◆ **Exercise details**
Taking the line that contains "août 2020 (59, 2183)" as the first, copy each line exactly up to and including the last line below.

◆ **Data for analysis**

========================================

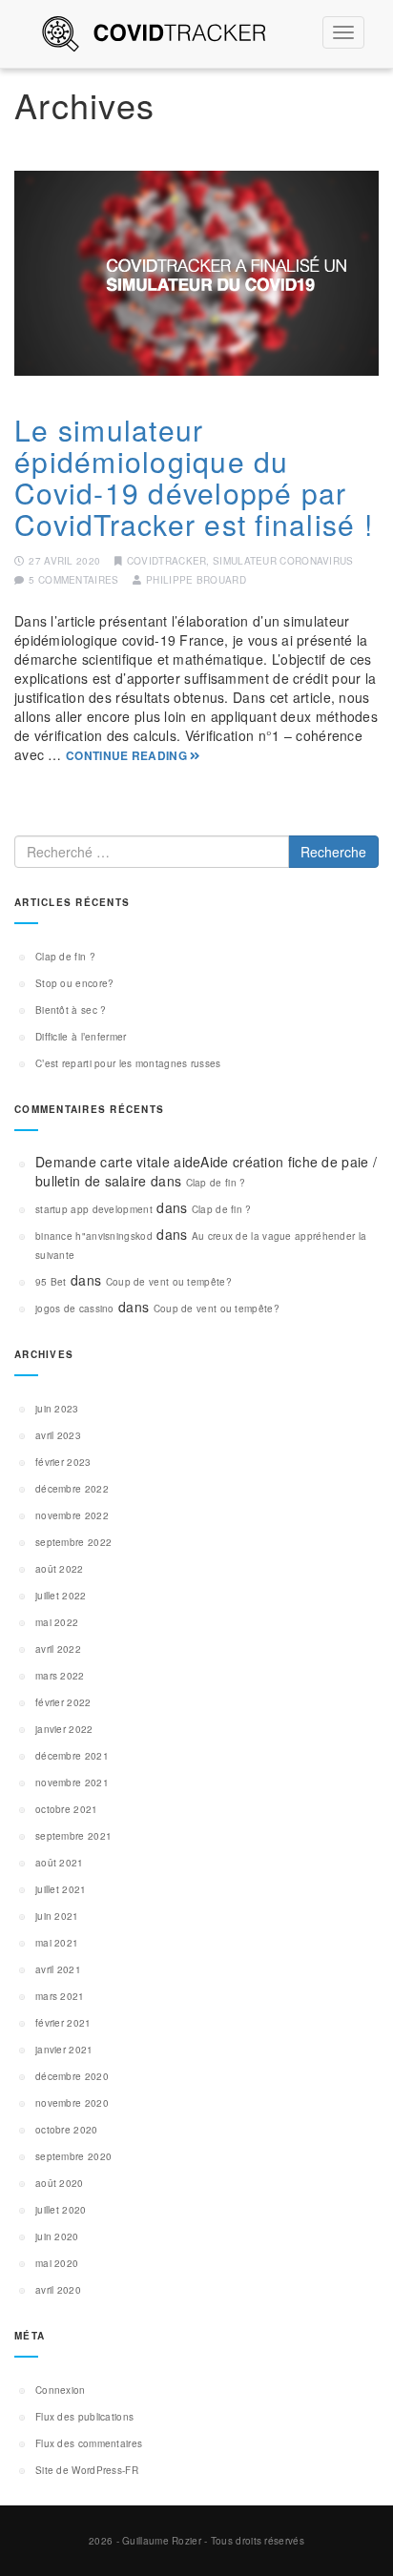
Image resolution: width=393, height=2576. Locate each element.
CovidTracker (167, 560)
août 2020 (59, 2183)
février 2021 (63, 2023)
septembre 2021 (73, 1836)
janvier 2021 (64, 2049)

========================================

◆ **Solved problem**
août 2020 (59, 2183)
février 2021 (63, 2023)
septembre 2021 (73, 1836)
janvier 2021 (64, 2049)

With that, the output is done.